The countdown is on to one of the greatest spectacles on the Scottish sporting calendar. Each year a field of 30 Scottish Grand National horses battle it out over nearly four miles at Ayr in the biggest race that Scotland has to offer.
The Scottish Grand National betting action is always intense as punters try to find the winner of one of the last great races of the jump racing season. With a history dating back more than 150 years, this is a race everybody wants to win - and it’s always a highly competitive, thrilling event to watch.
The 2021 Scottish Grand National runners will be bidding to add their name to a roll of honour that dates back to 1858. This is one of the most historic races in Britain, as well as one of the most valuable, with more than £84,000 going to the winner.
Scottish Grand National winners include some famous names who also won the Grand National at Aintree. They include Music Hall and Sergeant Murphy from the 1920s, Merryman II from the 1950s and more recent winners Little Polveir and Earth Summit.
However, only one horse, the immortal Red Rum, has won both in the same year, a feat he achieved in 1974.
The race’s long history ensures that there are several Scottish Grand National trends to help you find this year’s winner.
Look for horses aged between seven and 11 - there hasn’t been a 12-year-old winner since Willsford in 1995.
Study the handicap closely too.
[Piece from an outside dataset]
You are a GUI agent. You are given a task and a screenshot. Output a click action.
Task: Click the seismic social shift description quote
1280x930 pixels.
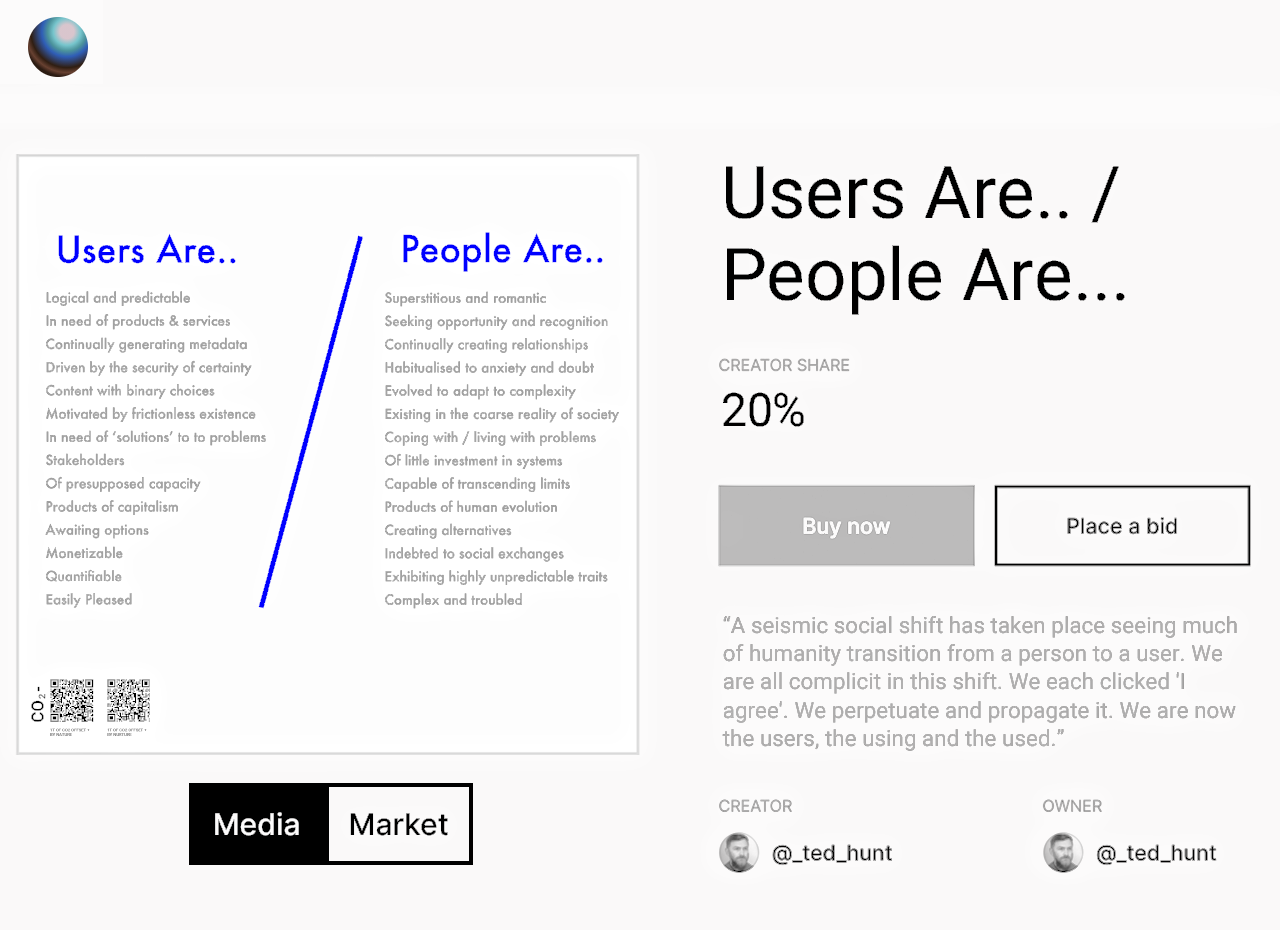coord(980,682)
Although horses carrying more than 11 stone have won frequently, only two winners in the last 20 runnings have shouldered more than 11-03 to victory.
Only one Scottish-trained horse has triumphed in the race since 1982 and that was Merigo, who won in both 2010 and 2012 and finished second in 2011.
Even more surprisingly, there hasn’t been an Irish-trained winner since 1869 - a trend that will surely come under serious pressure in 2021. It’s also worth noting that some leading British trainers such as Nicky Henderson, David Pipe, Lucinda Russell and Jonjo O’Neill have drawn a blank despite sending many entries north.
All of the last 17 winners had run in the previous 60 days.
Be wary of horses whose best form is in small fields. With 30 Scottish Grand National runners completing three circuits of the Ayr track, this is not a race for the faint-hearted.
Scottish Grand National favourites have a poor record, with Vicente in 2017 the only favourite to oblige since 2000.
So who’s going to win the big race at Ayr? Let us guide you through some of the horses at the head of the Scottish Grand National betting - and others whose odds are a bit longer. These are the Scottish Grand National runners worthy of attention.
One particularly fancied horse in Sunday's historic race is Sam’s Adventure.
The Brian Ellison-trained charge won the Vertem Eider Handicap Chase in Newcastle back in February, over a similar distance to Sunday's race, beating second favourite Crossley Tender in the process. It looked beaten after the last fence but battled back incredibly well to win by three quarters of a length.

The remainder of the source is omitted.